[Records from a data source]
************

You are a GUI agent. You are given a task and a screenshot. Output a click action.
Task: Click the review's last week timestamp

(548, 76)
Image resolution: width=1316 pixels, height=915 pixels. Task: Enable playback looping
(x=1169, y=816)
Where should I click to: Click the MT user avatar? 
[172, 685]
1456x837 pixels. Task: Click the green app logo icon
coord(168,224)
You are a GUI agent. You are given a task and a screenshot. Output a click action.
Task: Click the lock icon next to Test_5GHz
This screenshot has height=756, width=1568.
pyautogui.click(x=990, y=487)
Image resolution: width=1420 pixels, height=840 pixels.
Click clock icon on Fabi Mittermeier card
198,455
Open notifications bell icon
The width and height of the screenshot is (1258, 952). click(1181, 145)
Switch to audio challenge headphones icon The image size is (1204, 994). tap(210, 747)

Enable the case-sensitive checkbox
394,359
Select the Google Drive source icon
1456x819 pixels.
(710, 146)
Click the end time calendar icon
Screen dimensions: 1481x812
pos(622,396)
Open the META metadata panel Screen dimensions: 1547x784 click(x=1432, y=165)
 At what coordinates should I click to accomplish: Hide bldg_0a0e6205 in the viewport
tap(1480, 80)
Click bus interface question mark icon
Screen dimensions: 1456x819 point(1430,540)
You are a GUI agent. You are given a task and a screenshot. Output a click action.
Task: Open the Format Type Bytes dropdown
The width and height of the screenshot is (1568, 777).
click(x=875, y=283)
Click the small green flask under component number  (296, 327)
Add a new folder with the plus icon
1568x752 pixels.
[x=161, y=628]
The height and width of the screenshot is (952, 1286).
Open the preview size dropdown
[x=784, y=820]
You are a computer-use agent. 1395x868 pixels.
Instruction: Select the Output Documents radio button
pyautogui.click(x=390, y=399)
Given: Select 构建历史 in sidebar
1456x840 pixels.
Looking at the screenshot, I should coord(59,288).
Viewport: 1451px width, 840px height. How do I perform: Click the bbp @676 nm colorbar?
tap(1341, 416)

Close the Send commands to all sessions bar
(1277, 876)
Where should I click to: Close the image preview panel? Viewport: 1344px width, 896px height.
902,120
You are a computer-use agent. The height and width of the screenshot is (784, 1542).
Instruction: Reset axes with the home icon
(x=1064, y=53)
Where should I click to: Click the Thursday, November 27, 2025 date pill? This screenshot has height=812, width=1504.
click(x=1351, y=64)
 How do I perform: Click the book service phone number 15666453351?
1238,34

************

- [What to work on]: Take every line above that includes "computer" and list it.

- [Solution to the exercise]:
You are a computer-use agent. 1395x868 pixels.
You are a computer-use agent. The height and width of the screenshot is (784, 1542).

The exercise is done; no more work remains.